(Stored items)
+ + +

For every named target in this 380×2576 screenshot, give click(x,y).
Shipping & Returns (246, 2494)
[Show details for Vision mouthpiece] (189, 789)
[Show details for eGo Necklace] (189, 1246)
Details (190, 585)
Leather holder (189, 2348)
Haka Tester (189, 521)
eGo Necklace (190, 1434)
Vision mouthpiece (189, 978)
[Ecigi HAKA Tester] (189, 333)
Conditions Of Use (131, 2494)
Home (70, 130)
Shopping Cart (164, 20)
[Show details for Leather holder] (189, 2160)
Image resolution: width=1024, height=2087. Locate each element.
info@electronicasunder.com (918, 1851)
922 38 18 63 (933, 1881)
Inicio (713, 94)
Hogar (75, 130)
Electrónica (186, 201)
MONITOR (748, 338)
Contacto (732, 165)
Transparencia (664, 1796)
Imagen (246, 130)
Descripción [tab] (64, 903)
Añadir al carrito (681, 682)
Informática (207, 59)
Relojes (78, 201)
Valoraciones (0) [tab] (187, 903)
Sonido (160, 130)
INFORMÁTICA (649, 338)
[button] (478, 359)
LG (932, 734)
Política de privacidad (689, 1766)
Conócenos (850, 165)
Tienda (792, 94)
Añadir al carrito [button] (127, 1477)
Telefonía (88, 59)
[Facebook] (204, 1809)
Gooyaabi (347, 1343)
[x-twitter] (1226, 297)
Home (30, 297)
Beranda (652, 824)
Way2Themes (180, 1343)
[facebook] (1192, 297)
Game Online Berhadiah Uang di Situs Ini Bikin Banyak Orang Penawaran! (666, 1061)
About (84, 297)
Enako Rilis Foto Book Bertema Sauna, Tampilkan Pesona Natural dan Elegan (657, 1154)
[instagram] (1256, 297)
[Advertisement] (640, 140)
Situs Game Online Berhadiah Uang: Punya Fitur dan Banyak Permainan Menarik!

+ + +

Prompt: Look through the entries for lines containing the word "carrito" and return each one.

Completed task:
Añadir al carrito (681, 682)
Añadir al carrito [button] (127, 1477)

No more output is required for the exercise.